“If that doesn’t happen and it gets to the point where there’s actually a brokered convention and there’s actually people voting there, it could be a different story. But I don’t remember in my lifetime that ever happening. So, most of us just kind of assume that somebody is going to back out and it’s going to be over with,” the Maine party chief said.
The Paul camp, however, suggests that the notion is misguided and said its work with caucuses will yield delegate results that are different from the popular vote totals in the multistep states.
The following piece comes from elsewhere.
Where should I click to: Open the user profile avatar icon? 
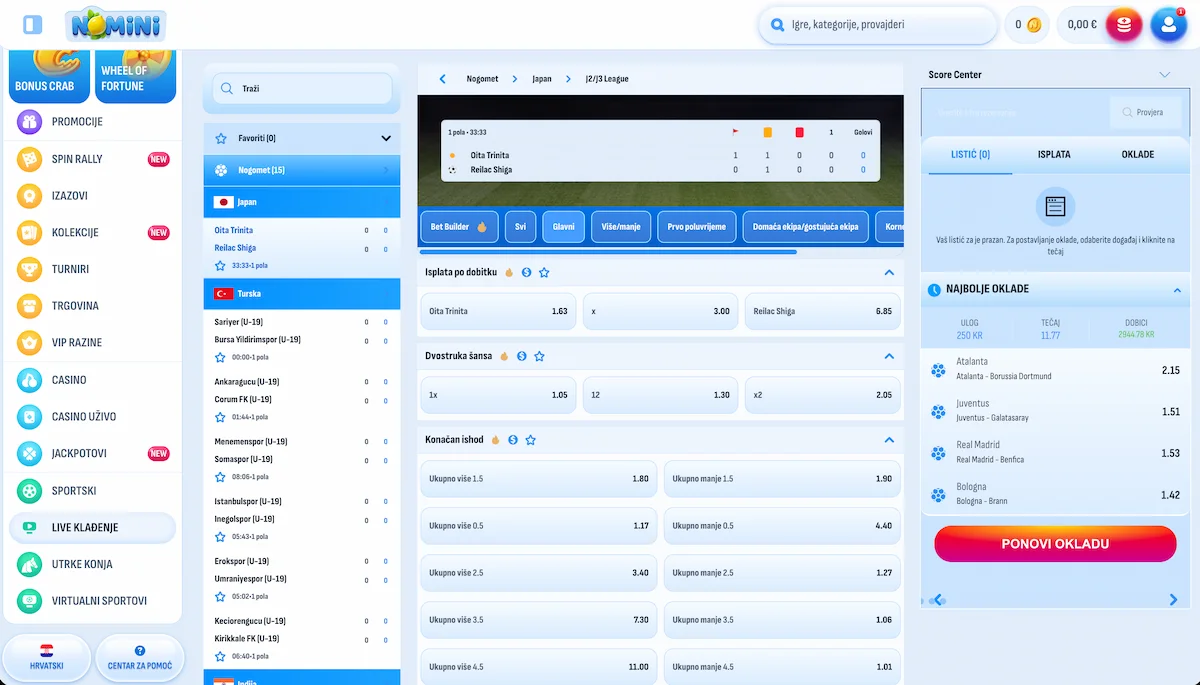[x=1168, y=25]
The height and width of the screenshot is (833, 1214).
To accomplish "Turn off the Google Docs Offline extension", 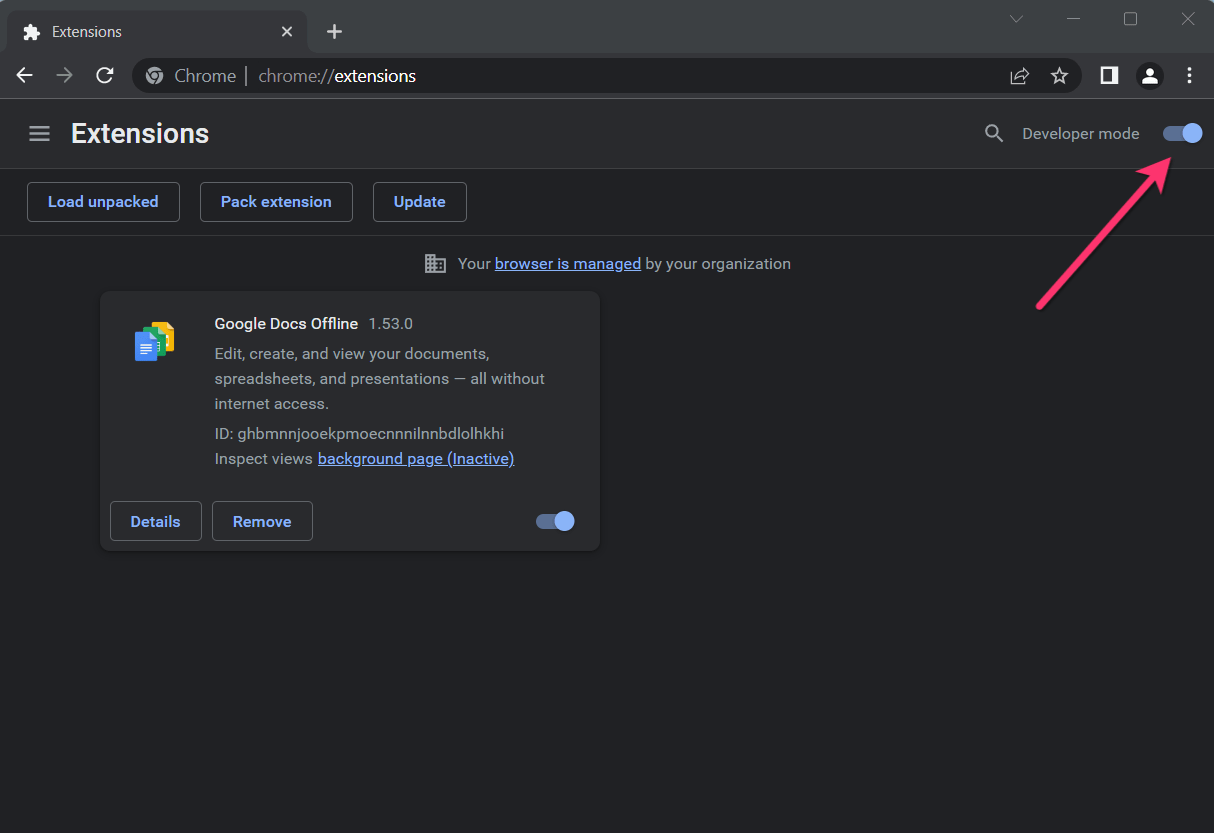I will tap(553, 521).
“It was obvious to those of us involved, early on, that Paul and his campaign had a significant presence and well-thought strategy, leading into the caucuses. By utilizing the systems set in place by each state’s respective GOP, Ron Paul supporters were educated and ready to cast their straw-poll votes, but most importantly elect delegates who will go on to further represent Paul at the next level,” said Andrew T. Plowman, a Minnesota precinct boss who pointed out that Mr. Santorum won his precinct’s straw poll but Mr. Paul had strong support from 75 percent of the delegates selected.
“If this is any reflection of what had taken place across a vast majority of the state, [and] I have been made aware there is merit to this argument, then Ron Paul has a vast majority of supporters as delegates, moving further in the process to elect more delegates to send to their respective conventions,” he said.